What you need to do:
State, as a number alone, how many lines of the data contain the string "computer".

Extracted data:
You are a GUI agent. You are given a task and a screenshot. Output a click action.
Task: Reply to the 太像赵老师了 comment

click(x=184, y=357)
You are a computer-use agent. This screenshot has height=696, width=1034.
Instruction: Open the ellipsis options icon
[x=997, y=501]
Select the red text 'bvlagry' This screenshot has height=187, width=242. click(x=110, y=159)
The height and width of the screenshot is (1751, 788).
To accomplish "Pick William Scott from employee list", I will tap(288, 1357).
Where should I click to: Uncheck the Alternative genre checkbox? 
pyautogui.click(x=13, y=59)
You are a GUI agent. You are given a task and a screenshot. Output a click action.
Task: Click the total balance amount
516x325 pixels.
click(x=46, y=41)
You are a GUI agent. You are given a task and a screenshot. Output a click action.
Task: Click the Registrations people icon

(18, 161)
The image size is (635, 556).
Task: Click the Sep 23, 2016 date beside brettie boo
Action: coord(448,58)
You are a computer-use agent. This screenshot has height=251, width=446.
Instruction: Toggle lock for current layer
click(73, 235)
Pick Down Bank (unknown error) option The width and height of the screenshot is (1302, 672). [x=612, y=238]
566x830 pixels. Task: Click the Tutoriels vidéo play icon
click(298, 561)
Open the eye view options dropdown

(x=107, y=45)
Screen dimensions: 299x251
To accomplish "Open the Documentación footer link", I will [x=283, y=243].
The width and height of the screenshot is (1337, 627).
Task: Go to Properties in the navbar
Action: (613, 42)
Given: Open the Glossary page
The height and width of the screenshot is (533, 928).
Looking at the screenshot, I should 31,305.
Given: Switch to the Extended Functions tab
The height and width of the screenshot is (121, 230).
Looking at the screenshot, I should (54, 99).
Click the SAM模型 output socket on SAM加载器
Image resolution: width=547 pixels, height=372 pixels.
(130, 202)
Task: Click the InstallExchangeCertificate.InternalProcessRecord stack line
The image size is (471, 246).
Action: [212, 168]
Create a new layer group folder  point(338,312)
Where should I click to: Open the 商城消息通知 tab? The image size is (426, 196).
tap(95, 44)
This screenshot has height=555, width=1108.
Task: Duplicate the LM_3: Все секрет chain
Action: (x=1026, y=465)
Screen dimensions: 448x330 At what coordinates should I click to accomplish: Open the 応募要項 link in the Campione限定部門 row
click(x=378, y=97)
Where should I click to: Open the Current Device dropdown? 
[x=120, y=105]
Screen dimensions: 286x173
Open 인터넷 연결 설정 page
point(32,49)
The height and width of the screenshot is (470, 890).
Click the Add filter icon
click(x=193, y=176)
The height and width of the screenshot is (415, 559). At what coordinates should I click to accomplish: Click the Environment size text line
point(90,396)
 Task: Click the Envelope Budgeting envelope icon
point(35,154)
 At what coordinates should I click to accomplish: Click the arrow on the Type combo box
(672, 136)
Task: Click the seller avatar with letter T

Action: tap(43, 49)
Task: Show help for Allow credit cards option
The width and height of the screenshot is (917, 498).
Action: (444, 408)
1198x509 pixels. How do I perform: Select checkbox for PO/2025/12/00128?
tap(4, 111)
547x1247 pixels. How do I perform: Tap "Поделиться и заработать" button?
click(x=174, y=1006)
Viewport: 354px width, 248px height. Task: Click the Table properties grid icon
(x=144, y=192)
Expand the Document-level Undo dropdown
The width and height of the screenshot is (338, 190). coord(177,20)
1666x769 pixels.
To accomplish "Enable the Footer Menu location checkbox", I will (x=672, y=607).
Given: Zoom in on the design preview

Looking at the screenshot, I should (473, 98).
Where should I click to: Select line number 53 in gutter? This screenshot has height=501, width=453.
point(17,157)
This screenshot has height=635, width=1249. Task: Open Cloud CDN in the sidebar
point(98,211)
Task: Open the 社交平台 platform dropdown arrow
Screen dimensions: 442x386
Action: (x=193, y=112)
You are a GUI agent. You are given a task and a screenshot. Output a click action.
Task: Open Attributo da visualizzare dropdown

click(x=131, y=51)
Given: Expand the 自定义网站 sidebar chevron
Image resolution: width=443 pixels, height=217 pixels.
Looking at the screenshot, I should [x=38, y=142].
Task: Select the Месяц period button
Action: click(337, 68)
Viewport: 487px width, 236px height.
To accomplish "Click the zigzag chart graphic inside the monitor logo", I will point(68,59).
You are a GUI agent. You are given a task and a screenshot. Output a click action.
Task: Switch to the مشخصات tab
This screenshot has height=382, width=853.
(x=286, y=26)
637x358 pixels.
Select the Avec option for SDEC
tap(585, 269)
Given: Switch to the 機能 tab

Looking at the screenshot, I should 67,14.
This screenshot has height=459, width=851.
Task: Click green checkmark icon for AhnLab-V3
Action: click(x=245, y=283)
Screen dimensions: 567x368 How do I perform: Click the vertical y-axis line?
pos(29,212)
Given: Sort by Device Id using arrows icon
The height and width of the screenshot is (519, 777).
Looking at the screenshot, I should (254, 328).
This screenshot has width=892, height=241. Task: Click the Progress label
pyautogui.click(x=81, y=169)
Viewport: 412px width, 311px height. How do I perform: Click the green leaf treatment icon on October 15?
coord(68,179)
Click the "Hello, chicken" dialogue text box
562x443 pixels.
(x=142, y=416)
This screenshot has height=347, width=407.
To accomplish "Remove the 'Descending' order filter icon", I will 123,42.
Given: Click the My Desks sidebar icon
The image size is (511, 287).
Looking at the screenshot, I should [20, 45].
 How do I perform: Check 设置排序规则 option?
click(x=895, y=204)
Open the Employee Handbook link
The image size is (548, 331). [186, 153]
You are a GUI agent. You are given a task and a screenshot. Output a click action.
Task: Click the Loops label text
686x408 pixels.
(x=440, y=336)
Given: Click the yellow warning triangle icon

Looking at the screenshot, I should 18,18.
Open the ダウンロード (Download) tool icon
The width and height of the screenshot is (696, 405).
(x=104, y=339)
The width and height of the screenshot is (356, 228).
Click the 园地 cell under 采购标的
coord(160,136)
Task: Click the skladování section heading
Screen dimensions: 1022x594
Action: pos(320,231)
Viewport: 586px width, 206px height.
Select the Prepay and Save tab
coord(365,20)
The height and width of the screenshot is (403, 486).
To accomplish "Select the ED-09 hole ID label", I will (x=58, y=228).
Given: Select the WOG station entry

Exercise output:
2